TEKS LATIHAN:
"""
Dampaknya kapasitas baglog akan lebih maksimal. Teknik itu mampu menyimpan baglog hingga 27.000. Dengan luasan yang sama di tempat lain hanya bisa menyimpan 20.000 baglog. Yudi juga memasang perangkap hama dengan mengoleskan lem di sepanjang tiang rak yang terbuat dari bambu. Lem beraroma khas yang memikat serangga. Akibatnya, serangga berkumpul pada tiang itu dan menempel pada tiang sehingga serangan hama berkurang.
Selain itu Yudi juga menerapkan cara panen yang efektif. Ia memanen jamur dengan hati-hati. Kemudian meletakkannya di atas baglog, memotong perakaran yang kotor dan mengemas jamur di dalam kumbung itu pula. Cara itu mampu meminimalkan persentuhan jamur sehingga meminimalkan kerusakan. Panen juga dilakukan pagi atau menjelang sore untuk mengurangi tingkat penguapan.
Untung
Yudi terus melakukan berbagai inovasi agar bisa berkembang. Pada 2012 misalnya, ia memproduksi olahan jamur tiram berupa jamur krispi. Saking semangatnya ia pun membuka tiga lapak kecil untuk menjual olahan jamur tiram itu. Sebuah lapak menjual 10—15 kilogram jamur krispi. Namun, hasil perhitungannya keuntungannya tipis. Maklum, biaya operasional cukup besar dan rendemen yang jamur yang dihasilkan juga sedikit.
Bahan baku jamur tiram yang digunakan pun harus kualitas bagus karena jamur segar berkadar air tinggi menghasilkan produk jadi yang lebih sedikit. Dari satu kilogram jamur segar hanya diperoleh 300 gram. Padahal, harga jual cukup tinggi, Rp78.000 per kilogram. “Jika dihitung-hitung lebih enak menjual jamur segar,” ujarnya. Penjualan jamur tiram segar saja untungnya sudah besar.
"""
DATA YANG DISEDIAKAN:
"""
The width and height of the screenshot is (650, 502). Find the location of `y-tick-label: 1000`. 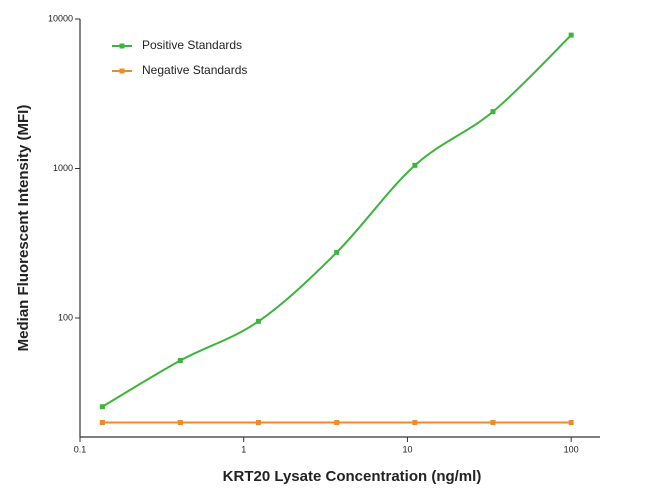

y-tick-label: 1000 is located at coordinates (63, 168).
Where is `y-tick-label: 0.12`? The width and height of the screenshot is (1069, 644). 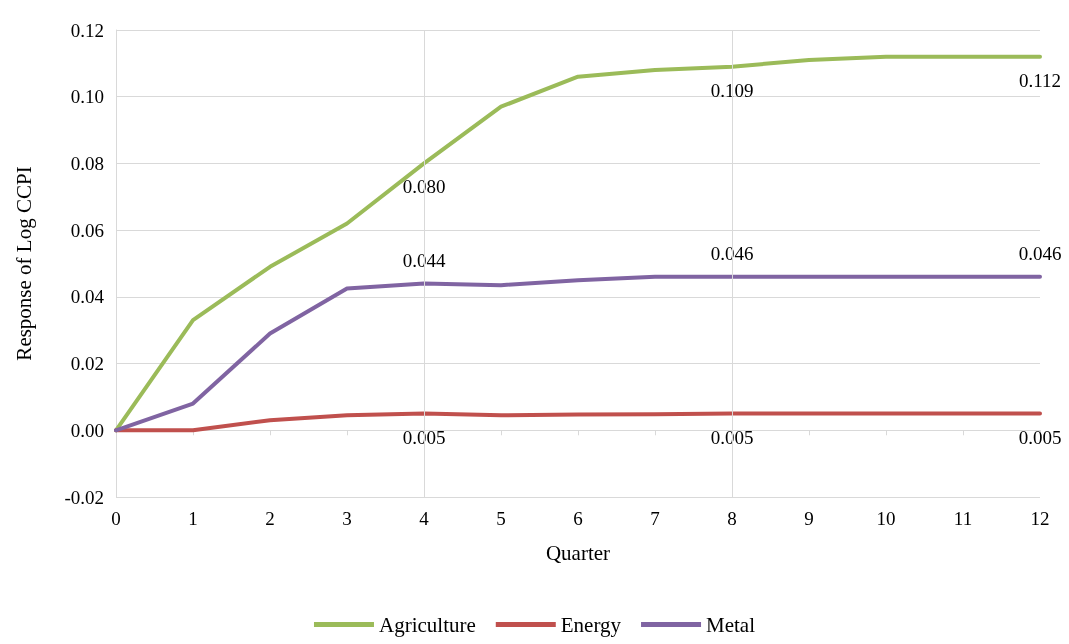 y-tick-label: 0.12 is located at coordinates (87, 30).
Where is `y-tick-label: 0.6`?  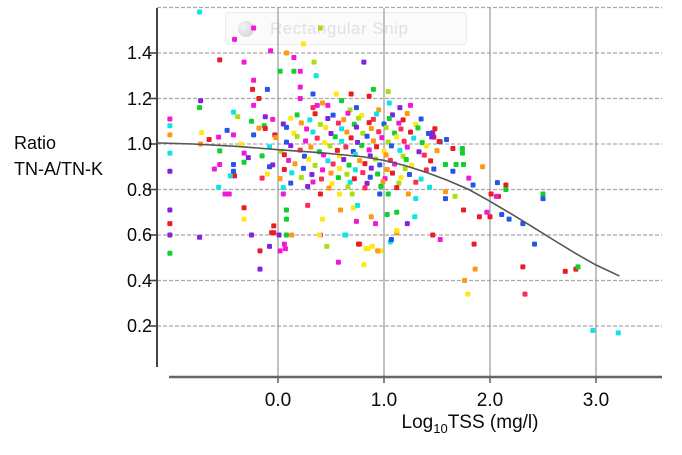
y-tick-label: 0.6 is located at coordinates (139, 235).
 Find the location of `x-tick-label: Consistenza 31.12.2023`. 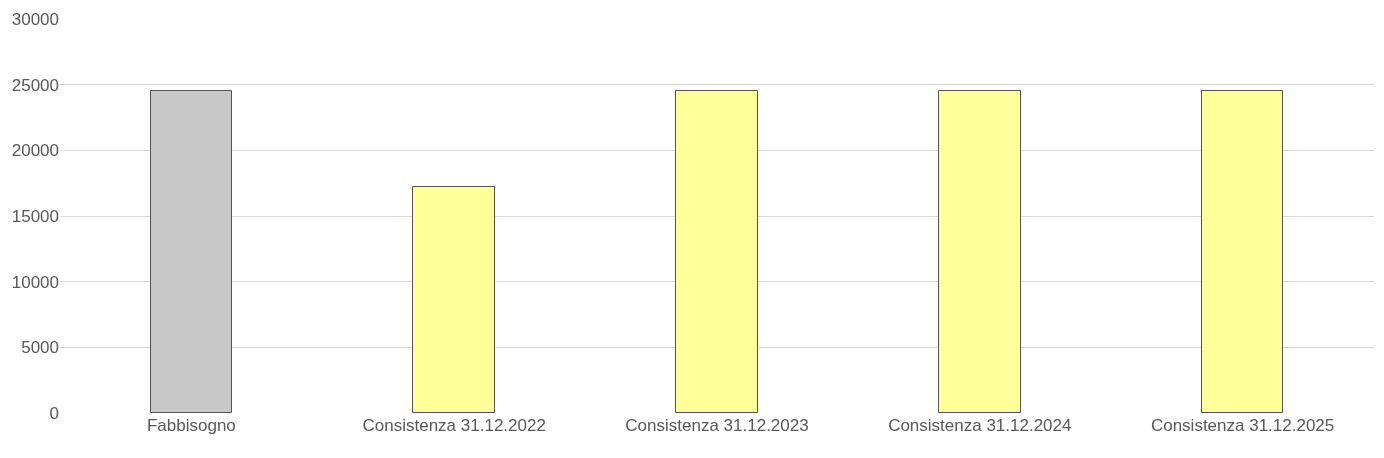

x-tick-label: Consistenza 31.12.2023 is located at coordinates (717, 426).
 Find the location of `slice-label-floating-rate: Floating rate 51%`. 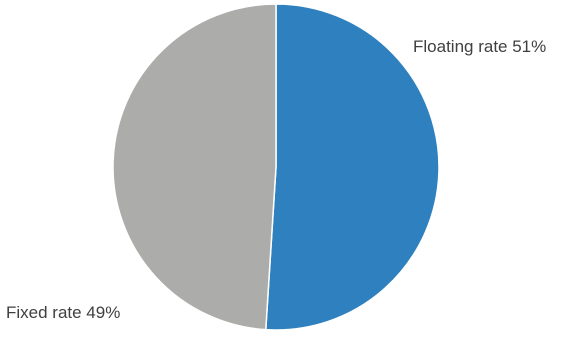

slice-label-floating-rate: Floating rate 51% is located at coordinates (480, 46).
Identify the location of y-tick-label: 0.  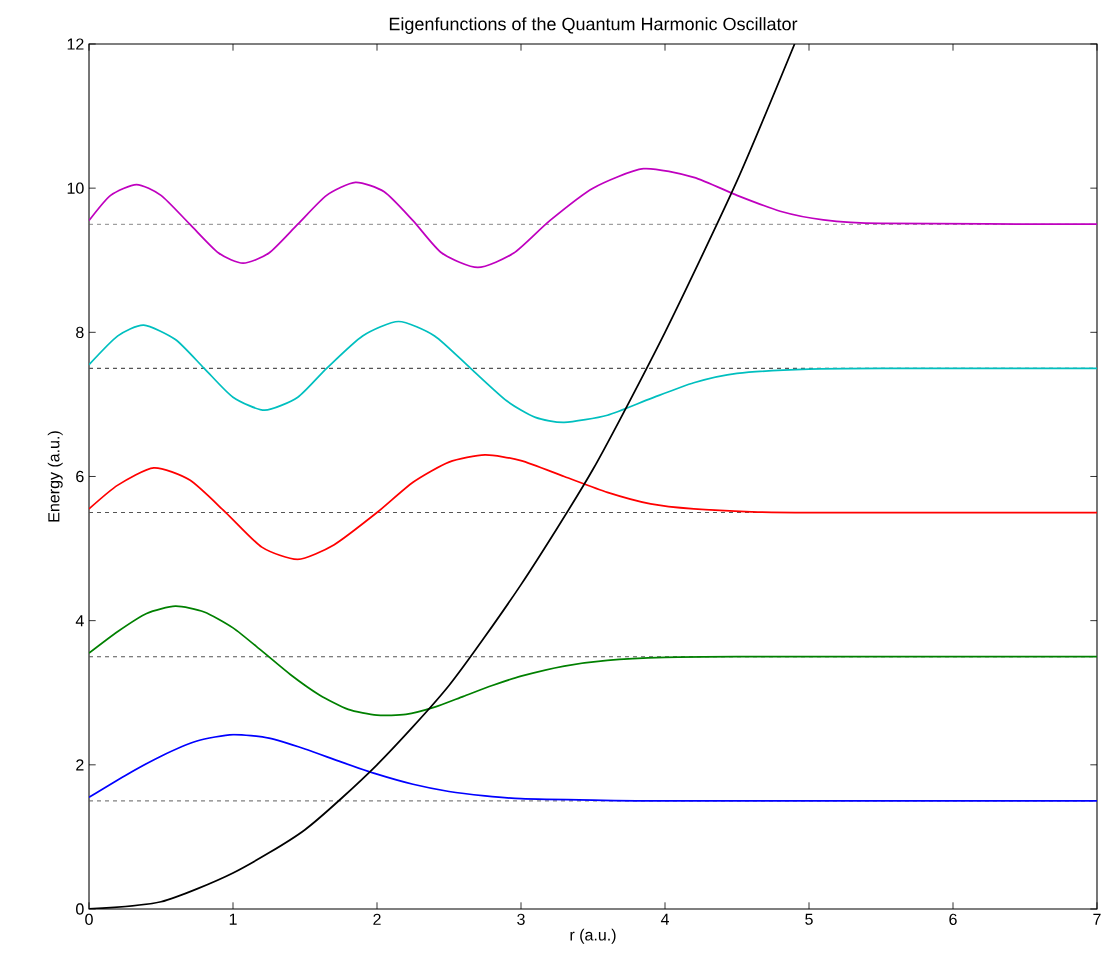
(80, 909).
"""
PETUNJUK LATIHAN:
**1)** Sebutkan semua tindakan yang dilakukan Yudi dalam cara panennya, sesuai urutan dalam teks budidaya jamur tiram.
**2)** Ketik ulang dengan tepat bagian teks budidaya jamur tiram yang diawali kata-kata "Selain itu Yudi" dan diakhiri "mengurangi tingkat penguapan.".

JAWABAN TIAP SOAL:
**1)**
1. Memanen jamur dengan hati-hati
2. Meletakkannya di atas baglog
3. Memotong perakaran yang kotor
4. Mengemas jamur di dalam kumbung itu pula

**2)**
Selain itu Yudi juga menerapkan cara panen yang efektif. Ia memanen jamur dengan hati-hati. Kemudian meletakkannya di atas baglog, memotong perakaran yang kotor dan mengemas jamur di dalam kumbung itu pula. Cara itu mampu meminimalkan persentuhan jamur sehingga meminimalkan kerusakan. Panen juga dilakukan pagi atau menjelang sore untuk mengurangi tingkat penguapan.